Mensen praten niet zomaar over zoiets als hun extreemrechtse ideologie. Die opening is er pas als er vertrouwen is.
Tips voor Nederland
Wat kunnen wij in Nederland leren van de Noorse aanpak? ‘Mensen praten niet zomaar over zoiets als hun extreemrechtse ideologie. Die opening is er pas als er vertrouwen is. Dus of je nu sociaal werker bent, jeugdwerker of leraar: ik denk dat je vooral geduld moeten hebben. Vertrouwen moet opbouwen.

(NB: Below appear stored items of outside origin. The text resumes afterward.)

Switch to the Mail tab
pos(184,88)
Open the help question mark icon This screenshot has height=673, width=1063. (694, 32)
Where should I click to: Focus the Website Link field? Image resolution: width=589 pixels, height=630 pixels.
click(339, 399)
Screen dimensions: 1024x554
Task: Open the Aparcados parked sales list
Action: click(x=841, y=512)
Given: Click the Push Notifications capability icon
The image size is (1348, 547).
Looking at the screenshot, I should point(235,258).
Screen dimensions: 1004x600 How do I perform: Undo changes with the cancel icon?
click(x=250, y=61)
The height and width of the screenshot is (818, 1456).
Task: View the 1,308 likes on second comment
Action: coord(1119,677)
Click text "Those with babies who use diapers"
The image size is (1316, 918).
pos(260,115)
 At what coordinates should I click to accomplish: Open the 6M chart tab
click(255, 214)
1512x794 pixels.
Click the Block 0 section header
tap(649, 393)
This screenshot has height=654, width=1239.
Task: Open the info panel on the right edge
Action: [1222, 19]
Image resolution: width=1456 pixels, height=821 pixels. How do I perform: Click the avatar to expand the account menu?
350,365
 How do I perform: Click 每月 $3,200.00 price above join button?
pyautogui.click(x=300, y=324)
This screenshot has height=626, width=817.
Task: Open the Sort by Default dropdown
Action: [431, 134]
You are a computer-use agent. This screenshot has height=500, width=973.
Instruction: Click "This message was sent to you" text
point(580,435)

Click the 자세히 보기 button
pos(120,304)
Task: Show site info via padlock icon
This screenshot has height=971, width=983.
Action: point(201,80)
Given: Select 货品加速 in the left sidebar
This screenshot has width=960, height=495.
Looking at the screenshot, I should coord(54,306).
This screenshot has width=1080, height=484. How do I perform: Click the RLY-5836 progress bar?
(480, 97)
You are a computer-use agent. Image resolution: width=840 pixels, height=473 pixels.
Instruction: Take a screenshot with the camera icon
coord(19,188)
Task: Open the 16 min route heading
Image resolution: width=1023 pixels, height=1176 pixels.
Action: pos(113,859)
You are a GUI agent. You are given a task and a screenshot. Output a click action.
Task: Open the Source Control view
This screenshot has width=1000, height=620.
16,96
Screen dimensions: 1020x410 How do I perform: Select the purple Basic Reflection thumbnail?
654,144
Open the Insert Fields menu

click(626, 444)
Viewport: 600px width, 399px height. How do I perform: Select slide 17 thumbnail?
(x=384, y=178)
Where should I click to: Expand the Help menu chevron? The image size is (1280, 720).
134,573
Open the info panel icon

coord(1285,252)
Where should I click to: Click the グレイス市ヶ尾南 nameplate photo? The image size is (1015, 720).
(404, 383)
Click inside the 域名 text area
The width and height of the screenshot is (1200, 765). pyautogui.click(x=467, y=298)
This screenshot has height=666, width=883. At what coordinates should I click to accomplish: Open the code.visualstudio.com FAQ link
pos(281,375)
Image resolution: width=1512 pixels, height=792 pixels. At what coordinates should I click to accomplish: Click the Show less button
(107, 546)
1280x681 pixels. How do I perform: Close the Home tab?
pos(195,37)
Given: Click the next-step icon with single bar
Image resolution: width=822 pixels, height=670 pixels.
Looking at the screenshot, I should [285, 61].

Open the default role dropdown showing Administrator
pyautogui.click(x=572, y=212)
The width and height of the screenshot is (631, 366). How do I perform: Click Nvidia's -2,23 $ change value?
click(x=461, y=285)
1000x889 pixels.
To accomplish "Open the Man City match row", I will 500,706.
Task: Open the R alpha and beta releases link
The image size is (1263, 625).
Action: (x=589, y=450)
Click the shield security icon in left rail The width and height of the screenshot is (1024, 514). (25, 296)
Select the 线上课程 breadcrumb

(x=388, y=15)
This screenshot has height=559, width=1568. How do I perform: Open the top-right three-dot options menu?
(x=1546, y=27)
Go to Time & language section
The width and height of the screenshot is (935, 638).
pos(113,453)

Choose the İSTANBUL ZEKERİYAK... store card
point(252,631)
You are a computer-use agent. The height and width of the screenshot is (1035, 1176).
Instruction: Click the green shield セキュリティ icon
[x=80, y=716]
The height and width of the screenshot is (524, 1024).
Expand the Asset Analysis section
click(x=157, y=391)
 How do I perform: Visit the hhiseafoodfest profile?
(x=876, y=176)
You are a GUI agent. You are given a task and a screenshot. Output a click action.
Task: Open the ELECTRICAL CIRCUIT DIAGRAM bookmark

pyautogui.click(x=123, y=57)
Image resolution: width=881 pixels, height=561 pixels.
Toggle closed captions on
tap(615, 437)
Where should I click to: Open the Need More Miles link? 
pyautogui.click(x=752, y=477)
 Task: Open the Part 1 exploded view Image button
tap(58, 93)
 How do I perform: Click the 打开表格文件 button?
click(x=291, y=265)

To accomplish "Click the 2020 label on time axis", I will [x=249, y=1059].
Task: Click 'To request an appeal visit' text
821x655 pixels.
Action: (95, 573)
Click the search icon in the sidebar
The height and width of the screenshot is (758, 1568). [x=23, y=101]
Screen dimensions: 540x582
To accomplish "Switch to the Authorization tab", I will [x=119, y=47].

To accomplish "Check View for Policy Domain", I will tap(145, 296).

Waarbij je moet opletten om je niet direct vernietigend uit te laten over hun ideologie, want dan is het vertrouwen meteen weg.’ Dat is niet makkelijk, weet Haugstveld. ‘Daarom is het belangrijk dat je kunt sparren met een collega of je team.’ Om stappen te kunnen zetten in de preventie van gewelddadig rechts-extremisme adviseert hij bovendien dat organisaties van elkaar blijven leren. ‘Als er een plek of een organisatie is waar de effectiviteit hoger ligt dan op andere plekken, is het verstandig de verschillen te vergelijken en te analyseren.’
Wat het effect van de Noorse strategie is, is vooralsnog gissen, zegt Haugstvedt. ‘We weten dat preventiewerk belangrijk is, maar het is ontzettend moeilijk om het effect ervan te meten. De veiligheidsdiensten doen veel dingen waar de bevolking niet van op de hoogte is. Maar Noorwegen kent op z’n minst redelijk weinig rechtse gewelddadigheden vergeleken met andere landen.’